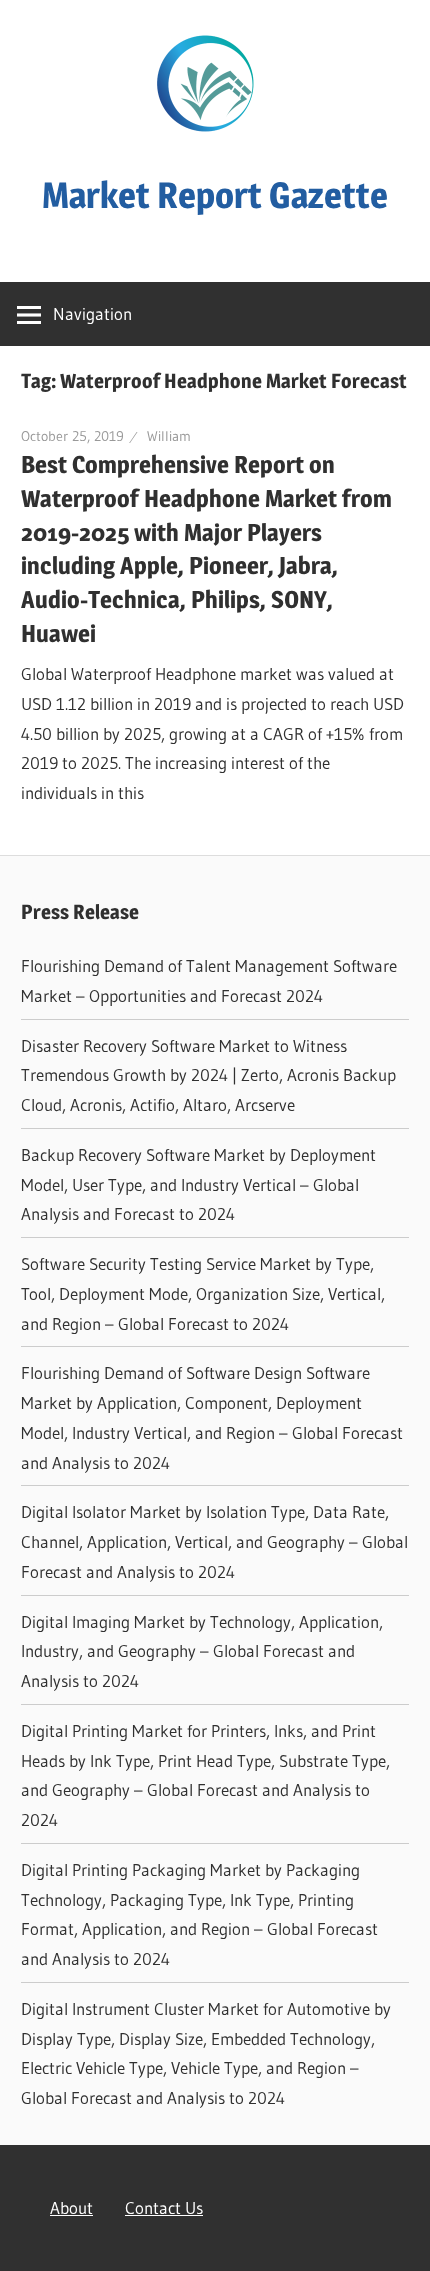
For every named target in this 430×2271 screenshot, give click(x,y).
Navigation (92, 313)
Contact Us (164, 2207)
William (169, 436)
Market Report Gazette (215, 195)
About (71, 2207)
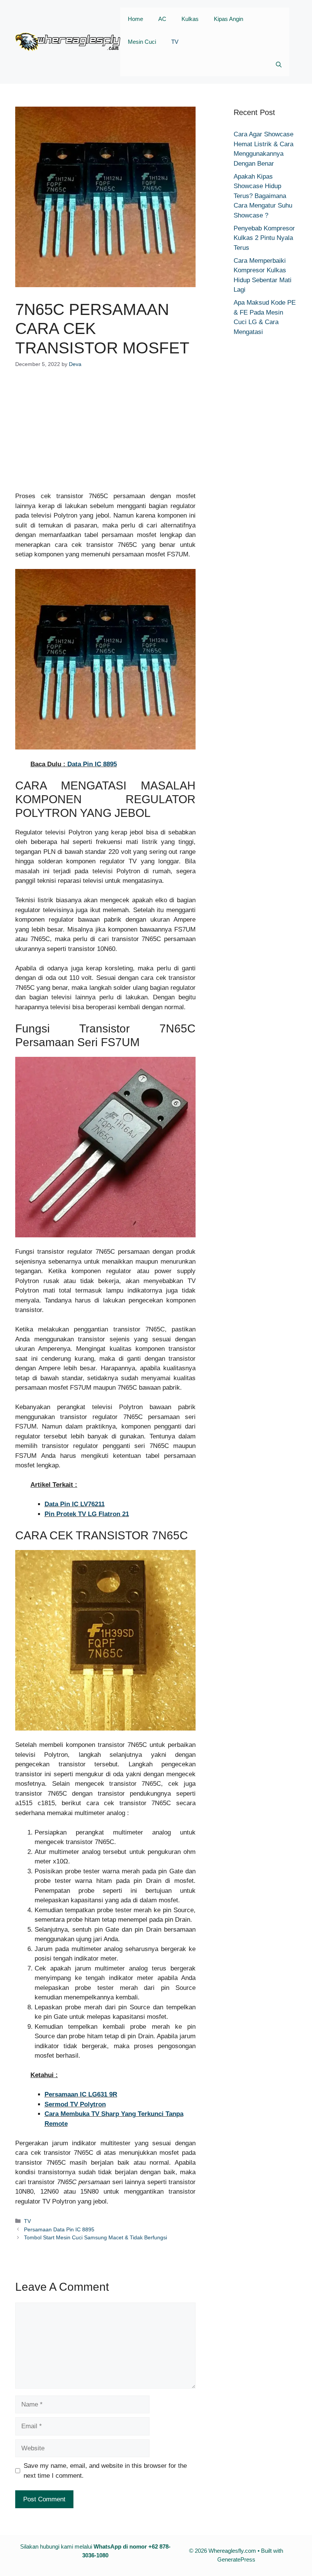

##############################

→ WHAT IS EXPECTED: Copy the entries exactly. No pictures.

→ OUTPUT OF THE TASK:
For every named target in this 430×2271 screenshot, give click(x,y).
Navigation (92, 313)
Contact Us (164, 2207)
William (169, 436)
Market Report Gazette (215, 195)
About (71, 2207)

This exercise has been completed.